Short problem 1
Reproduce the stretch of the JIRA comment from "Is there a way" through "ubuntu. single machine.".

You are viewing a plain text version of this content. The canonical link for it is here.
Posted to dev@thrift.apache.org by "Deepak Muley (JIRA)" <ji...@apache.org> on 2012/10/14 08:50:03 UTC

[jira] [Commented] (THRIFT-597) Python THttpServer performance improvements

    [ https://issues.apache.org/jira/browse/THRIFT-597?page=com.atlassian.jira.plugin.system.issuetabpanels:comment-tabpanel&focusedCommentId=13475781#comment-13475781 ] 

Deepak Muley commented on THRIFT-597:
-------------------------------------

One query:

I want to use THttpServer in my python project but from initial performance review for a single client single request (No ThreadingMixIn required at this point), 
it shows that HttpServer is always 2 to 4 times slower than NonBlocking server in tutorial Calculator client server app and same was observed in my product testing as well. 
Is there a way to make the performance equal for THTTPServer as compared to NonBlocking?

Heres the code for NonBlocking client and server in python and its performance on ubuntu. single machine.
------------------
client:
def non_blocking_server_client():

   try:

      # Make socket
      transport = TSocket.TSocket('localhost', 9090)

      # Buffering is critical. Raw sockets are very slow
      transport = TTransport.TFramedTransport(transport)

      # Wrap in a protocol
      protocol = TBinaryProtocol.TBinaryProtocol(transport)

Excerpt from a data file:
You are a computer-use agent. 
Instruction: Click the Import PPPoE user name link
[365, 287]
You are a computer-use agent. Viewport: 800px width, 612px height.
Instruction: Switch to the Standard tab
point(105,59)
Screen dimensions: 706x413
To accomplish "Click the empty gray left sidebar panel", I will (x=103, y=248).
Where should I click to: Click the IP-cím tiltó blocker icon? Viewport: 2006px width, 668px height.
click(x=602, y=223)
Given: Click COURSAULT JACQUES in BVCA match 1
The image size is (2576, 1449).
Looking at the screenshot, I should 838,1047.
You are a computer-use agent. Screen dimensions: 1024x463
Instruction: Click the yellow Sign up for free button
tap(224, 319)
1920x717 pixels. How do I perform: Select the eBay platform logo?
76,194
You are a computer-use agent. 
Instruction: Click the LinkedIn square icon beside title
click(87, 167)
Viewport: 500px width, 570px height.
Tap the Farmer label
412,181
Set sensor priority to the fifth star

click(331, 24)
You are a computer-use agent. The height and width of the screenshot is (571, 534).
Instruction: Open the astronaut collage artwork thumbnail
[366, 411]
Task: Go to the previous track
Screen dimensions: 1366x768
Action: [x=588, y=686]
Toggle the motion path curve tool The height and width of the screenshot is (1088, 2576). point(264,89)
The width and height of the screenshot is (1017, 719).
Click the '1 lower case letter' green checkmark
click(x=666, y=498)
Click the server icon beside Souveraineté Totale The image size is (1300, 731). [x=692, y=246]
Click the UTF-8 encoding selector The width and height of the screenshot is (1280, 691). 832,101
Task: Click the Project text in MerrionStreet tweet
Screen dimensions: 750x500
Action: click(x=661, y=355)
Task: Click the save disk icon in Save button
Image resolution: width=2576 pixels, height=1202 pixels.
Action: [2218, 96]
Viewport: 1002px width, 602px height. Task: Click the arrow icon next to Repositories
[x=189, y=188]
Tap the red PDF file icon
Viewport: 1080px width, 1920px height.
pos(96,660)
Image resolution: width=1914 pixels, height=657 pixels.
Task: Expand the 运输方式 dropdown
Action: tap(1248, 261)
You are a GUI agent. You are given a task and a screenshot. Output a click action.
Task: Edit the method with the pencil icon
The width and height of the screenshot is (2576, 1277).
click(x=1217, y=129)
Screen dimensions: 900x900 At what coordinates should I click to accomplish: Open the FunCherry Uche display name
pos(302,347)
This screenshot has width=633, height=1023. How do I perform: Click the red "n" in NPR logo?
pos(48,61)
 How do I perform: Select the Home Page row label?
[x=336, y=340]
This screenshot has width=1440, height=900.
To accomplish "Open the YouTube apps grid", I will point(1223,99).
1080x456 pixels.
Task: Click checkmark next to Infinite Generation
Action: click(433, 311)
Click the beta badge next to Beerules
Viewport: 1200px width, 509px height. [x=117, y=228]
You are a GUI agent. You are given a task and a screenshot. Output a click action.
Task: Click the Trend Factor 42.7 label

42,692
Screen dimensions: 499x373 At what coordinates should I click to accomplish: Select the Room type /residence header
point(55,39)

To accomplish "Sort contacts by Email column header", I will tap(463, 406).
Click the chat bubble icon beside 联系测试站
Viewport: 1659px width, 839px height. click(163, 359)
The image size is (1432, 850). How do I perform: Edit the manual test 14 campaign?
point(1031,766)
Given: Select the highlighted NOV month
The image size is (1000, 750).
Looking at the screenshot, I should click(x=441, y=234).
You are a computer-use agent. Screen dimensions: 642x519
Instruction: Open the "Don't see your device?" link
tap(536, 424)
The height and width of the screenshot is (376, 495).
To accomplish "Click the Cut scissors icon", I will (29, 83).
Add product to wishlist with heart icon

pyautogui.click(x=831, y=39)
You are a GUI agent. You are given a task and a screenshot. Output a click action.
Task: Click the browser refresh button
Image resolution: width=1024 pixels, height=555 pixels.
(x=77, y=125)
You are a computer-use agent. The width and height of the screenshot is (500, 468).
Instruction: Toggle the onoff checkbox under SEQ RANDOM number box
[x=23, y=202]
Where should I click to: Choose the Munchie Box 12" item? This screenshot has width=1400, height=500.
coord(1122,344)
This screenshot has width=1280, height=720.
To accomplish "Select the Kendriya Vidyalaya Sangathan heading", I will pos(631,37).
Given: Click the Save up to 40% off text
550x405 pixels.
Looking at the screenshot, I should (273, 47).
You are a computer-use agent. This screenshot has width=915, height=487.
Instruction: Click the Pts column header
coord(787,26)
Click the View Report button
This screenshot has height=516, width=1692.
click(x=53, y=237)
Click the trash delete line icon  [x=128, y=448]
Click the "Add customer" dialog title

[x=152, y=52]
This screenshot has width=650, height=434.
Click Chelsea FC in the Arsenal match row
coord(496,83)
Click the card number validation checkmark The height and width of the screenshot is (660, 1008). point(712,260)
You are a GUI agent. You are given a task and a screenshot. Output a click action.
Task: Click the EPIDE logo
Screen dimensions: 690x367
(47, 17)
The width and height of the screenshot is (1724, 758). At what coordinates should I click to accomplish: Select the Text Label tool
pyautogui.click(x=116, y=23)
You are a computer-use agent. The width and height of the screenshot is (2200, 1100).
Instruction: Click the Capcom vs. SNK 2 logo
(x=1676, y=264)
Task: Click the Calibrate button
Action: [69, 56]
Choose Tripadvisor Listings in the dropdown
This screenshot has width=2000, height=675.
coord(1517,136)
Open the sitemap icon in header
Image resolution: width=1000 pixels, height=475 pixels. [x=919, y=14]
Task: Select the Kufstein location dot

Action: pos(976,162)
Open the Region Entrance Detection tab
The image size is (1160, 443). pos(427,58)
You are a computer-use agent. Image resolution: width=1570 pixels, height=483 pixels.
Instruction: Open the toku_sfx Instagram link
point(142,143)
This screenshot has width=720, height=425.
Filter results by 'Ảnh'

Short problem 2
Render the stretch of the records from the line containing "is (2200, 1100)." through the last line of the records, both ends included, as a Markdown table with the columns Row and Record line. Number each row and omit blank lines.

Task response 1
Is there a way to make the performance equal for THTTPServer as compared to NonBlocking?

Heres the code for NonBlocking client and server in python and its performance on ubuntu. single machine.

Task response 2
| Row | Record line |
|---|---|
| 1 | You are a computer-use agent. The width and height of the screenshot is (2200, 1100). |
| 2 | Instruction: Click the Capcom vs. SNK 2 logo |
| 3 | (x=1676, y=264) |
| 4 | Task: Click the Calibrate button |
| 5 | Action: [69, 56] |
| 6 | Choose Tripadvisor Listings in the dropdown |
| 7 | This screenshot has width=2000, height=675. |
| 8 | coord(1517,136) |
| 9 | Open the sitemap icon in header |
| 10 | Image resolution: width=1000 pixels, height=475 pixels. [x=919, y=14] |
| 11 | Task: Select the Kufstein location dot |
| 12 | Action: pos(976,162) |
| 13 | Open the Region Entrance Detection tab |
| 14 | The image size is (1160, 443). pos(427,58) |
| 15 | You are a computer-use agent. Image resolution: width=1570 pixels, height=483 pixels. |
| 16 | Instruction: Open the toku_sfx Instagram link |
| 17 | point(142,143) |
| 18 | This screenshot has width=720, height=425. |
| 19 | Filter results by 'Ảnh' |